Thriller RWA – La nuit où tout bascule
Il est 23h47 quand la nouvelle tombe. Une plateforme européenne de tokenisation immobilière vient de suspendre toutes ses opérations. Des milliers d’investisseurs se réveillent avec le même message dans leur boîte mail « Suite à des difficultés opérationnelles majeures, la plateforme TokenaRE suspend l’ensemble de ses services jusqu’à nouvel ordre. »
Leur argent est là-dedans. Leurs tokens représentent des immeubles réels. Et personne ne sait exactement ce qui va se passer maintenant.
Cet épisode est un exercice de pensée. TokenaRE n’existe pas. Mais ce scénario, lui, est parfaitement plausible. Et le dérouler heure par heure, ce qui se passe sur la blockchain, ce qui se passe en droit, ce que l’investisseur peut faire et ne peut pas faire, c’est la meilleure façon de comprendre ce qui sépare un produit RWA solide d’une promesse creuse.
À la fin de cet épisode, vous saurez exactement quoi vérifier avant d’investir dans un actif tokenisé. Et pourquoi la technologie, seule, ne suffit jamais.
Sous la vidéo, vous trouverez la liste des bonnes questions à vous poser. Comme promis dans l’épisode. Bonne écoute !
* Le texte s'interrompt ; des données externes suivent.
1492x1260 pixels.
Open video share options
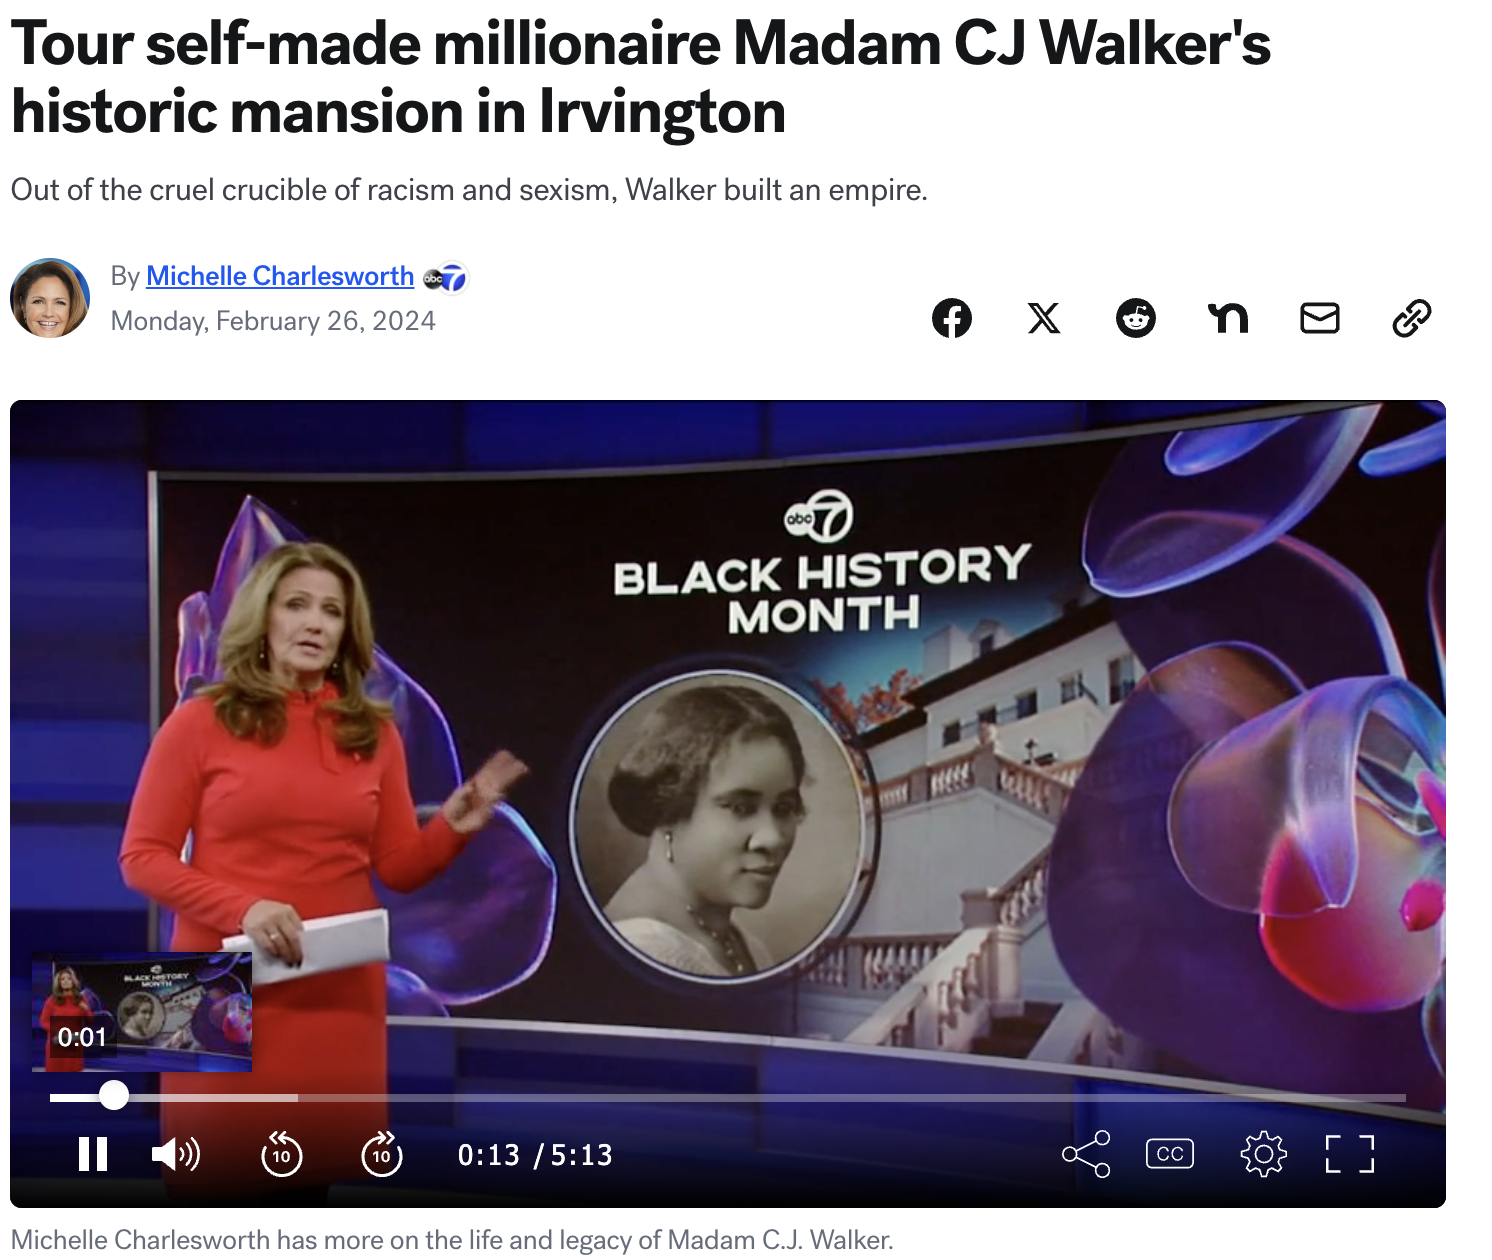[x=1086, y=1154]
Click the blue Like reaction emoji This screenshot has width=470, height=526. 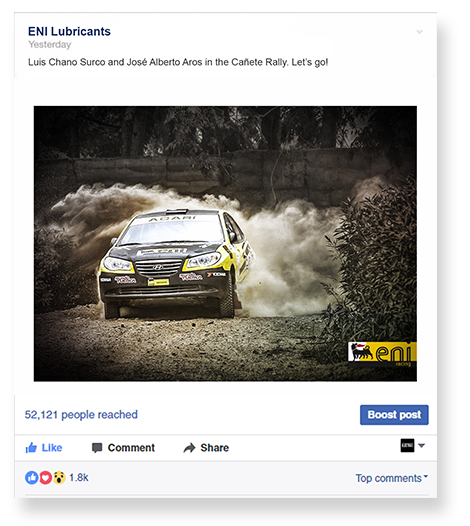click(x=32, y=477)
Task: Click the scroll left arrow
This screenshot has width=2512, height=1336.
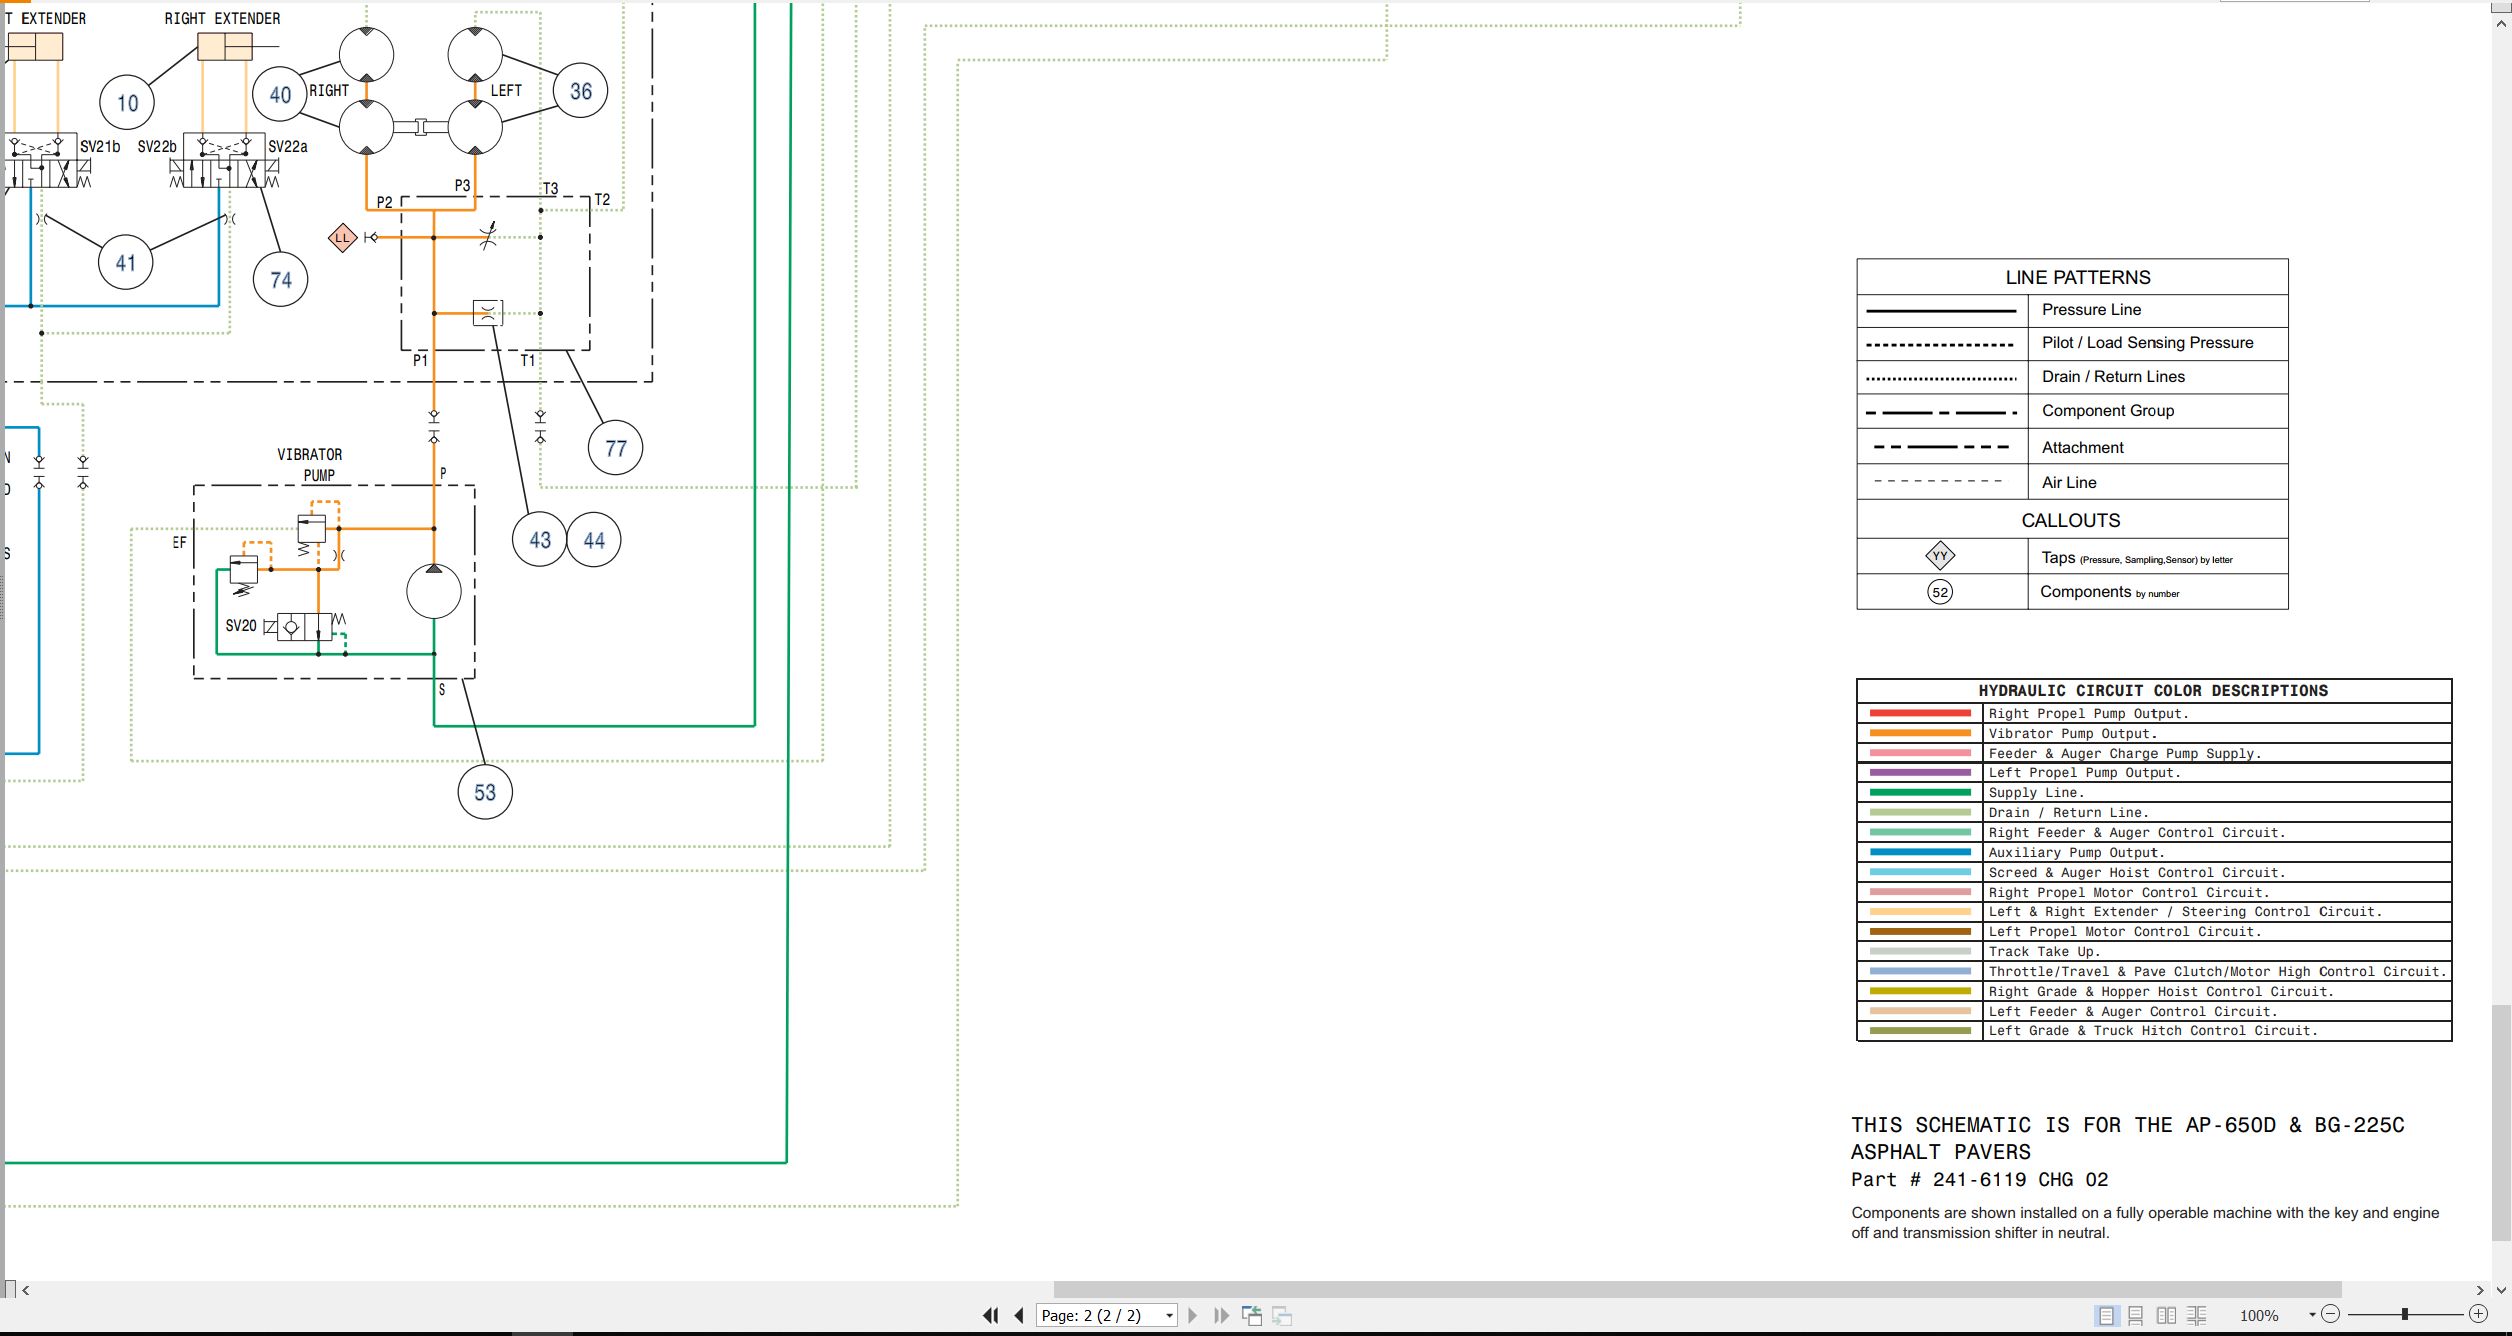Action: click(26, 1290)
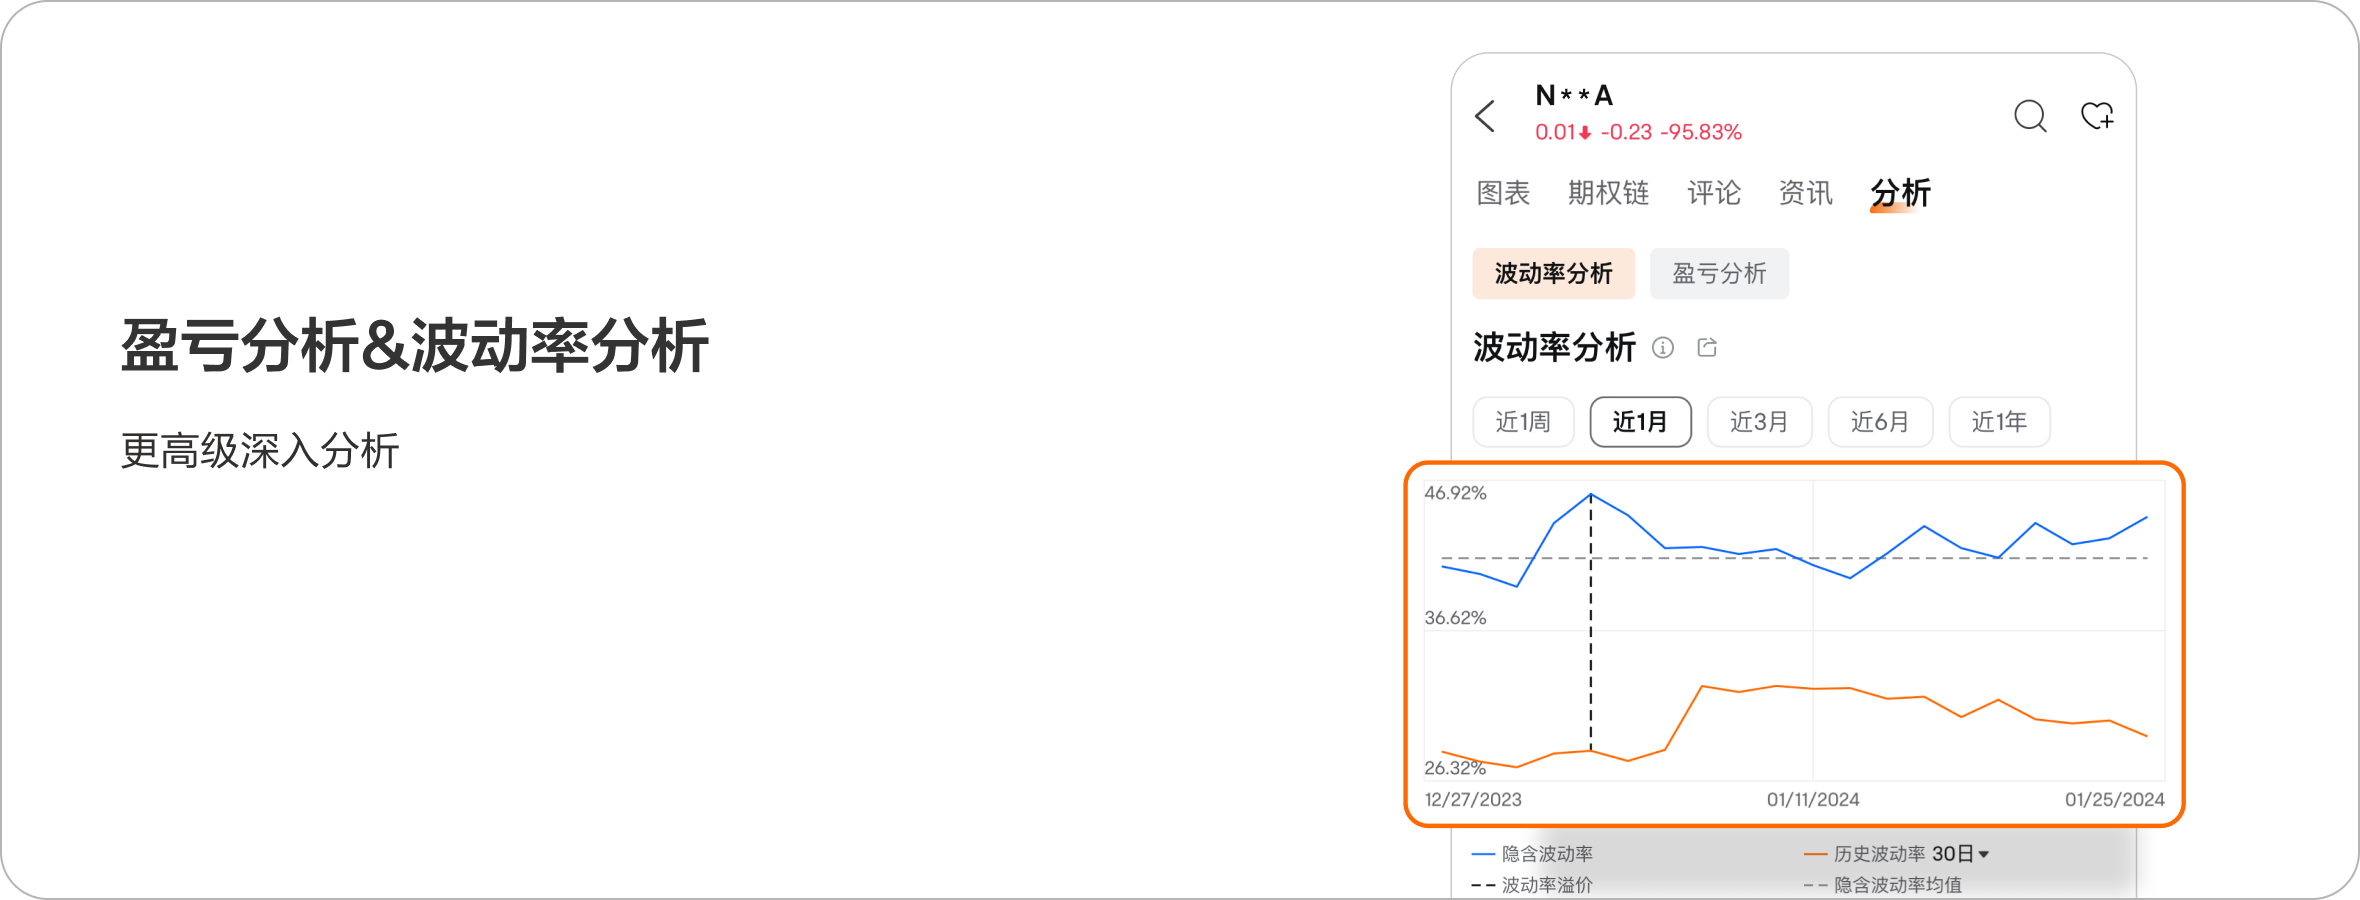Select 近1年 period
This screenshot has height=900, width=2360.
point(1999,422)
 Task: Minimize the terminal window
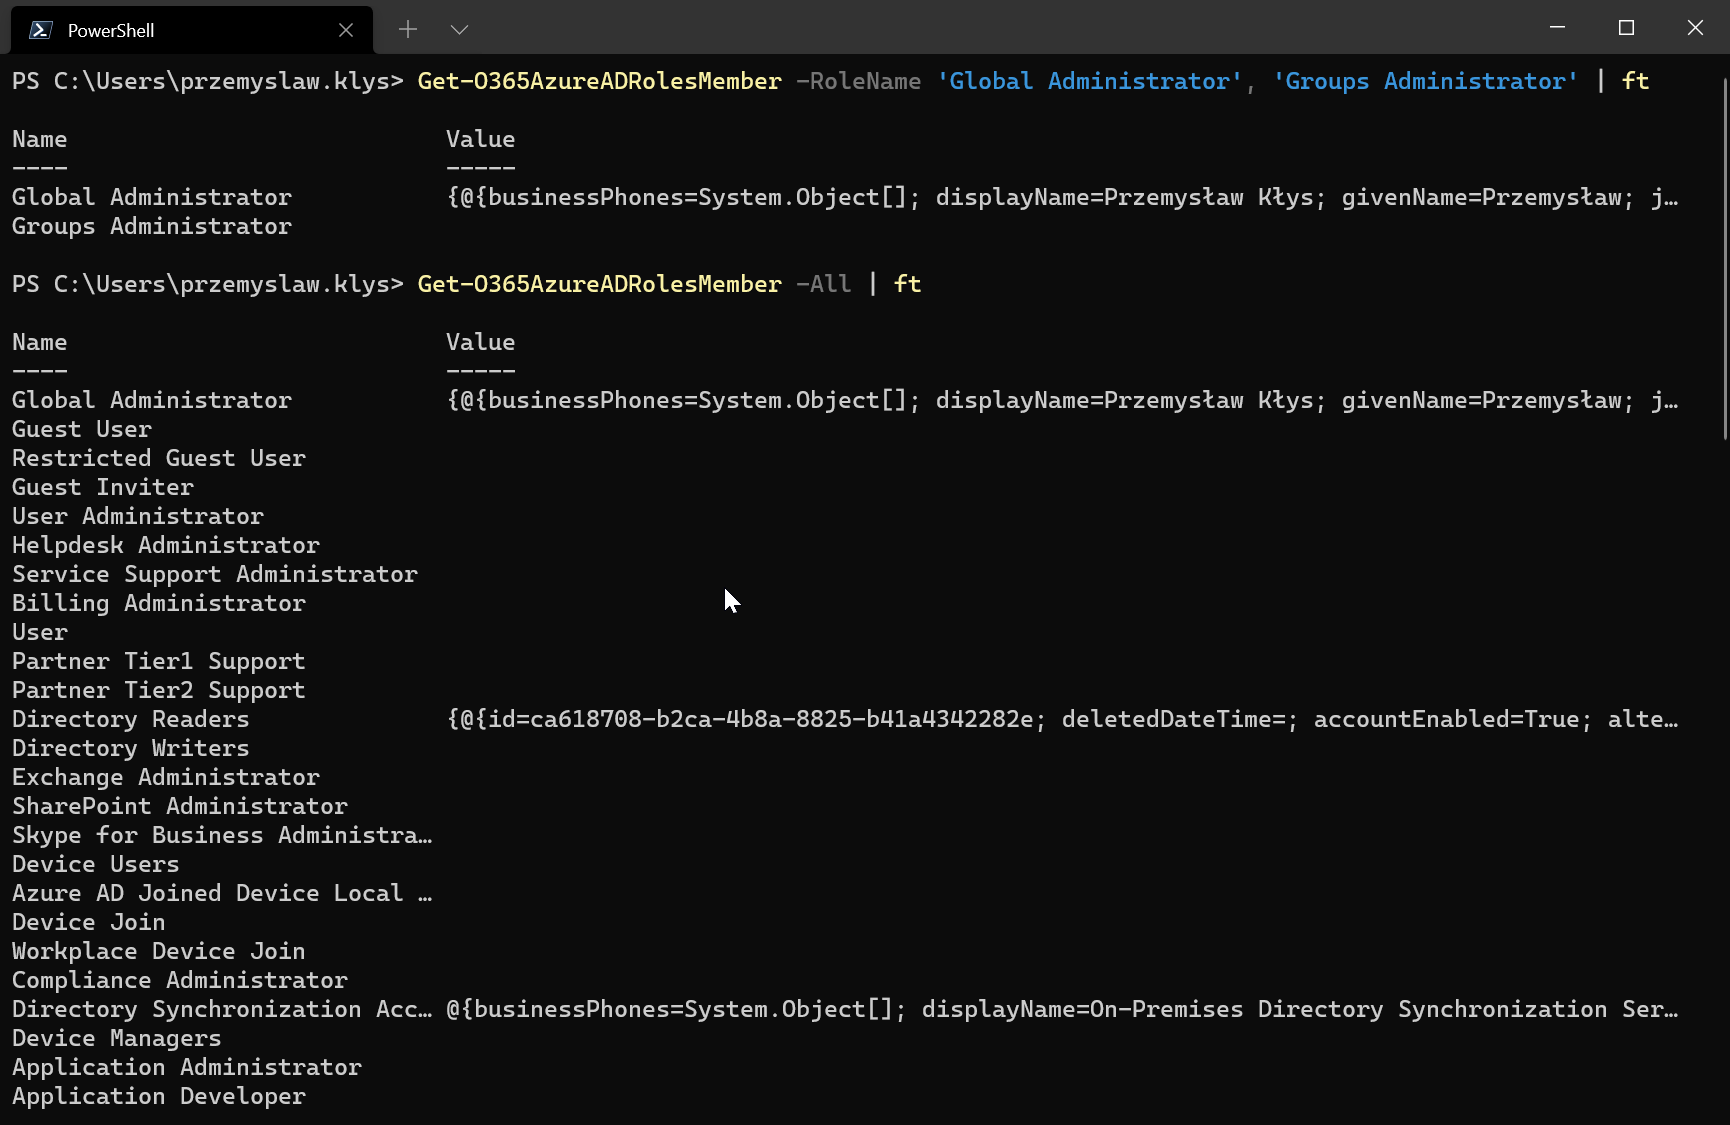click(1557, 28)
David HUBERT – RealAssets.fr
Question numéro un : où est logé l’actif ?
L’immeuble est-il détenu dans un SPV dédié, clairement séparé du bilan opérationnel de la plateforme ? Ce SPV a-t-il une existence juridique propre, documentée, vérifiable dans un registre de commerce ? Si la plateforme fait faillite demain, qui sera propriétaire de ce SPV ? La réponse doit être claire, non ambiguë, et inscrite noir sur blanc dans la documentation d’investissement.
Question numéro deux : qui est le custodian ?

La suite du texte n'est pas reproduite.